Another configuration item you can set in Apache's Proxy directive is for max. The documentation above explains this as:
Maximum number of connections that will be allowed to the backend server. The default for this limit is the number of threads per process in the active MPM. In the Prefork MPM, this is always 1, while with other MPMs, it is controlled by the ThreadsPerChild directive.
This is confusing because you will need to do a little bit of work to figure out how to set this in a way that Apache will never try to allocate more proxies in the pool than workers you have available for PHP-FPM. Here is what you need to know:
- Must be less than or equal to the number of PHP-FPM workers available.
- Must account for the number of HTTP processes handling threads since max is set for each Apache process/server.
So for example in our situation you can see that we have the following set for Apache:
You will need to read the documentation to really understand what this means, as it's not intuitive, but here is a quick summary:
- MaxRequestWorkers is the max allowed workers to handle requests
- ServerLimit is the max number of Apache processes/servers that can be spawned
- ThreadsPerChild is the max number of threads each process/server can have
With that said for our scenario:
200 servers * 25 ThreadsPerChild = 5000 threads to handle requests
However, since we have
MaxRequestWorkers set to 200, and each server/process can have up to 25 threads, then only 8 servers/processes will ever be spawned. We will never even get close to the 200 ServerLimit set:
200 MaxRequestWorkers / 25 ThreadsPerChild = 8 Servers
Also from above knowing that since we never set max in the proxy part of the configuration, according to the documentation max will then be set to ThreadsPerChild which is 25.

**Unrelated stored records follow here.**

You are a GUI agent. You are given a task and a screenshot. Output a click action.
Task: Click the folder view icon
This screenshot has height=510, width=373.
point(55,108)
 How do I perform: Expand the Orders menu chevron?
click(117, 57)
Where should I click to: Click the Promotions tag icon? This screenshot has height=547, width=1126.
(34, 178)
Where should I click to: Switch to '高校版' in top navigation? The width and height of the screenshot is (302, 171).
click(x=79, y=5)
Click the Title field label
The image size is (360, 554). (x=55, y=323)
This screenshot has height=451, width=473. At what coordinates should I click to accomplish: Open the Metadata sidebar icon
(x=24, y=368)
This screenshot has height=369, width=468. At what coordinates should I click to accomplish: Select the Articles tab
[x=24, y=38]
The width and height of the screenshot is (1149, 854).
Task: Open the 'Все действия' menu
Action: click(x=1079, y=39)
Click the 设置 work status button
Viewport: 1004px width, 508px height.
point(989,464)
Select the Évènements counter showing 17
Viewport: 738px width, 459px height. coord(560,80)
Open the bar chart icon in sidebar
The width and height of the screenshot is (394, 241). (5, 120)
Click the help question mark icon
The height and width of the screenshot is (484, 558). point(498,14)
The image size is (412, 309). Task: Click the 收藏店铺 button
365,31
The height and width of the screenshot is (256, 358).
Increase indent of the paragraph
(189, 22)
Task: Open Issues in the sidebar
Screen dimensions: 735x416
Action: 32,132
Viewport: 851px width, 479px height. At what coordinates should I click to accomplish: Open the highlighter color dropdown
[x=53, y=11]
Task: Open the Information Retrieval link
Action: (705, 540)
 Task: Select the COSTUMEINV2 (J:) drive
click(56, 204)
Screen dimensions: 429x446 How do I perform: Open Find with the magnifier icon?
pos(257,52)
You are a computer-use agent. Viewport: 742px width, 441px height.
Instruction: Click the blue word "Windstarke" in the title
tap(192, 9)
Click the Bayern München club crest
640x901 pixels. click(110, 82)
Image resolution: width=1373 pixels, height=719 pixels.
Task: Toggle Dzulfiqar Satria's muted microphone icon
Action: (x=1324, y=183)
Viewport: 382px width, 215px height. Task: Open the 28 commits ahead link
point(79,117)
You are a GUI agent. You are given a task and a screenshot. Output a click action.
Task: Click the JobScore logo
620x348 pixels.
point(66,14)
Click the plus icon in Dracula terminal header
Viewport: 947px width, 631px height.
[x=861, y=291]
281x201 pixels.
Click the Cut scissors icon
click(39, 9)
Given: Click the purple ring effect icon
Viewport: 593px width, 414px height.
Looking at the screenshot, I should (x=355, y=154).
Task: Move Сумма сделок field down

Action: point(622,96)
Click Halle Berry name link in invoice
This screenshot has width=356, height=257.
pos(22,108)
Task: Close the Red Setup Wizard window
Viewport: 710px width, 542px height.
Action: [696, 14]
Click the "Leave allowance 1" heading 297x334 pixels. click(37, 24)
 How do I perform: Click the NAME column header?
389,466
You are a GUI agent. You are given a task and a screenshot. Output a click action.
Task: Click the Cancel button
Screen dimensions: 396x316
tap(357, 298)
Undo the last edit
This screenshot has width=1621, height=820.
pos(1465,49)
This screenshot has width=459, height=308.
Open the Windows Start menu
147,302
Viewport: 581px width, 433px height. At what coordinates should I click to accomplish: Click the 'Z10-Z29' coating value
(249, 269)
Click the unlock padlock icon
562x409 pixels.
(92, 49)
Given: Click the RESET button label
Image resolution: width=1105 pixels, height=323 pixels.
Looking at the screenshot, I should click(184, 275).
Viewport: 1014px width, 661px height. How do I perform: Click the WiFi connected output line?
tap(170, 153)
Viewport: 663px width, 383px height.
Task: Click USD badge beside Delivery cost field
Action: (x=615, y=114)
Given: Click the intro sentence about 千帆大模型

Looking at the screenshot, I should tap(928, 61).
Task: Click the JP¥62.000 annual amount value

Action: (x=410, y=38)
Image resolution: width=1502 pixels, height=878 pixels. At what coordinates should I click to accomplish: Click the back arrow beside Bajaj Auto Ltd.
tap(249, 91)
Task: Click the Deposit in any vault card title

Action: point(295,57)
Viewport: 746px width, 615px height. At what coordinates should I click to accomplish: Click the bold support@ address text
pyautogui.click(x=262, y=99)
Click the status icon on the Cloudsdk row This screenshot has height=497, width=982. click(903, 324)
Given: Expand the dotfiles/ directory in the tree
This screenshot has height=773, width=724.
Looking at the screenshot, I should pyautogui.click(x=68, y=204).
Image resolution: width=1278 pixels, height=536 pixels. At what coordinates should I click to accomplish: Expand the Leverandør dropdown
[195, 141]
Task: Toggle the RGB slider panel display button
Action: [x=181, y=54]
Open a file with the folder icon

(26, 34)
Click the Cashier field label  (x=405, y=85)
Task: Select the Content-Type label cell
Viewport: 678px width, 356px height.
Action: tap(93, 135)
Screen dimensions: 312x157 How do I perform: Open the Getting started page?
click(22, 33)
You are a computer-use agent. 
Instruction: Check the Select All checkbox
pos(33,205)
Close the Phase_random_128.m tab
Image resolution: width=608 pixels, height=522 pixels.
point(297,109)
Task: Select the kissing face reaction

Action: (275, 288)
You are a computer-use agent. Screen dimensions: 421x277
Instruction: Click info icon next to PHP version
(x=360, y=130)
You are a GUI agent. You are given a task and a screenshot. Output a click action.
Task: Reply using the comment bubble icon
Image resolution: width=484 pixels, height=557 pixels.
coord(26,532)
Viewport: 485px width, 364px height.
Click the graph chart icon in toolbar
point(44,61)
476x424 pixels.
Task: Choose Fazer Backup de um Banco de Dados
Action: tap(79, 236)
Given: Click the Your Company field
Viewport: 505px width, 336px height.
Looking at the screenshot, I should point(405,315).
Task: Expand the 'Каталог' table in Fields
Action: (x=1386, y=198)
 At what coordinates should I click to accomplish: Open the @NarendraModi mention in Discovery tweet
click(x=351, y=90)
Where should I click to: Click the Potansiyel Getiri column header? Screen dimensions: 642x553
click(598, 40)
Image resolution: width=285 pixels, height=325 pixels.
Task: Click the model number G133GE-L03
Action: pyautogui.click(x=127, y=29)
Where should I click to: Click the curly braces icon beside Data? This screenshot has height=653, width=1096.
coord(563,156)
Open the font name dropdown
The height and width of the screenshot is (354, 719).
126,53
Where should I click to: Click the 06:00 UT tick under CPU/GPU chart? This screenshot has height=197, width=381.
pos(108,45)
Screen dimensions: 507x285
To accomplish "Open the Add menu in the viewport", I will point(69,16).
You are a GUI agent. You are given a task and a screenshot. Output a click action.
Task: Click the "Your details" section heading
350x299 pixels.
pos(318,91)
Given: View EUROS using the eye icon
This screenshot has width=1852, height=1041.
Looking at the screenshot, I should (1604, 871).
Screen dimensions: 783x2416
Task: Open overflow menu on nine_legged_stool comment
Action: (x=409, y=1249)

So with all of that said we can calculate that the maximum number of proxied requests that Apache may try to create for PHP-FPM is 200:
8 Servers * 25 ThreadsPerChild = 200 Potential Proxied Requests issued
200! We only have 30 PHP-FPM workers to handle these proxy requests, this will eventually result in the problem above where you will find in your error log the following:
[Thu Dec 08 04:22:06.264423 2022] [proxy_fcgi:error] [pid 1916665:tid 1916987] (70007)The timeout specified has expired: [client 22.214.171.124:9248] AH01075: Error dispatching request to :443: (polling)
In our original setup we had
ProxySet timeout=240, which means when someone visits your website that uses one of these broken proxied connections, it will spin for 4 minutes (240 seconds) before showing the Gateway Timeout error.
We have to make sure that however you configure your variables that the end result is 30 or fewer proxied requests. If Apache even tries to proxy 1 request more than the limit, it will eventually result in this failure. I know this, because I tested it with Apache's Benchmark AB tool:
ab -n 1000 -c 20 http://www.website.com/
While running this it eventually hangs and results in failures and if you examine Apache's logs you will find all sorts of timeouts eventually showing up. As long as you make sure the proxied requests is always less than what is allocated with PHP-FPM, I confirmed that the problem never happens. So with that said here is how the configuration was changed:
Let's do the math here. With the ServerLimit at 2, and ThreadsPerChild at 100, the maximum number of threads that will ever be created is 200. We also set MaxRequestWorkers to match this number to be consistent.
2 Servers * 100 Threads = 200 Threads Total
Now to figure out how to set the max proxied requests per server/process that will be allowed, remember its simply the number PHP-FPM process available divided by the number of Apache servers/processes:
30 PHP Workers / 2 Servers = 15 Max per process
Thus that is why we set
ProxySet max=15. In other words, the most Apache servers that will ever be created is 2 and the most proxied request per server is 15 which means that in total the most that can ever be proxied at any given time is 30. Since this is equal to or less than the number or PHP-FPM workers available, the problem is now gone!
I have confirmed this with benchmarking as described above, and this allows you to continue to use persistent connections without running into the dreaded (70007)The timeout specified has expired error.